Rouble rally, piracy crackdown and credit-card incentives all playing a role in surge in overseas e-commerce.

Photo: Russia’s love affair with online shopping transcends all national boundaries. (Shutterstock.com/Pavel Shlykov)
Russia’s love affair with online shopping transcends all national boundaries.
Photo: Russia’s love affair with online shopping transcends all national boundaries. (Shutterstock.com/Pavel Shlykov)
Russia’s love affair with online shopping transcends all national boundaries.

More than 50% of all Russian consumers' online purchases are now made via overseas e-commerce platforms, according to new figures released by the Moscow-headquartered Home Credit & Finance Bank. The figures, which have been endorsed by several of Russia's other leading retail banks, including BIN Bank, VTB 24, Moscow Credit Bank and Russian Capital Bank, also show that the number of online purchases made across the country is continuing to show significant growth.

According to Yandex.Market, Russia's leading price-comparison site, some 55% of all 2017 online transactions conducted to date by the country's consumers related to overseas platforms. This is a significant increase on 2013, when only 36% of purchases were made via non-domestic e-commerce sites. In something of an oddity, Yandex's figures also indicate that, at present, some 10.5% of Russian online purchasers solely interact with overseas platforms.

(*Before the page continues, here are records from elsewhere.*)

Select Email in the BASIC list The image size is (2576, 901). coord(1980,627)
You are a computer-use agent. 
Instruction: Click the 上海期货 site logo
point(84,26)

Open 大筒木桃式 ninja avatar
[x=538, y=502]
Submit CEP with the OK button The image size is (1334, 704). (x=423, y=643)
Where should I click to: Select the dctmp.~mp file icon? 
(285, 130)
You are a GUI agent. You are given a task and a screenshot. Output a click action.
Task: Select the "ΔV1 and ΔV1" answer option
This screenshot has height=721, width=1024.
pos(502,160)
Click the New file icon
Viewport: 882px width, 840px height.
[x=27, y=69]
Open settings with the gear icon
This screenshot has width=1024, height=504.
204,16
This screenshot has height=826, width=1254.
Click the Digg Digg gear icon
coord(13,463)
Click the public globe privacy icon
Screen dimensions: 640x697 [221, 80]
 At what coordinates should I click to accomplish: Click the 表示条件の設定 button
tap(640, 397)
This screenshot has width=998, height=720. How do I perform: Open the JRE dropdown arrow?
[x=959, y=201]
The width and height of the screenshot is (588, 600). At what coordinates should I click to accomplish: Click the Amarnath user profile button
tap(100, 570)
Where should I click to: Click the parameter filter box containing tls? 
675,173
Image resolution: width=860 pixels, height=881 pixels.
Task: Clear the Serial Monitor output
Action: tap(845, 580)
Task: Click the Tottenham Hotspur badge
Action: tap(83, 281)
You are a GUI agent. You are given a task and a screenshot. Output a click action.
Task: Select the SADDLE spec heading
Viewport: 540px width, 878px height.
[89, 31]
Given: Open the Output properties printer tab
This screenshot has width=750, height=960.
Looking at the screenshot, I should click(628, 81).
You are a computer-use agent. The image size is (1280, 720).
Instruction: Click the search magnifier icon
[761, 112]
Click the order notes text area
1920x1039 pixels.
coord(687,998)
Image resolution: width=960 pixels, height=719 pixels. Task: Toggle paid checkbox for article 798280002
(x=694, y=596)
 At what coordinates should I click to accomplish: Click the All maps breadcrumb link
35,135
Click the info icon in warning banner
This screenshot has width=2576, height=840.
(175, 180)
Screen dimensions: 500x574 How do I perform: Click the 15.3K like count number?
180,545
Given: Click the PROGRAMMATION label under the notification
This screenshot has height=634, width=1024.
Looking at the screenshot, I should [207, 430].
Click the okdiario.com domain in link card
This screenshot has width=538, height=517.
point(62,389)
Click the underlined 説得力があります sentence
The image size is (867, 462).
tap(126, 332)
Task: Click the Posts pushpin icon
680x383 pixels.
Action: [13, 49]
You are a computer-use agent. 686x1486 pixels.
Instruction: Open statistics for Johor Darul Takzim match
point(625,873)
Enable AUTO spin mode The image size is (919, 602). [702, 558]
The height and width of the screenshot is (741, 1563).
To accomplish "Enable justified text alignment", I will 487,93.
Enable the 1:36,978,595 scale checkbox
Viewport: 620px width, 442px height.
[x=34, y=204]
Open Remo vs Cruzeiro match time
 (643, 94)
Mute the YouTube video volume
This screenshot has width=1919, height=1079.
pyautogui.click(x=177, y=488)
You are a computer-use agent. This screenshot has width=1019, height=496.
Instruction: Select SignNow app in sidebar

In terms of the actual items being purchased from non-Russian sites, clothing and footwear lead the way (51.6%), followed by consumer electronics and household electric appliances (38.1%), and smartphones and tablet computers (15.8 %). Of these overseas sites, China-based e-commerce players, by far, account for the largest number of transactions (87.9%), followed by the US (19.2%), Germany (10.7%) and the UK (7.1%).

When payment processing is factored in, however, a different geographical landscape emerges. This sees the UK handling all AliExpress, Google and PlayStation Network transactions, with Amazon processed via the US and iTunes via Luxembourg.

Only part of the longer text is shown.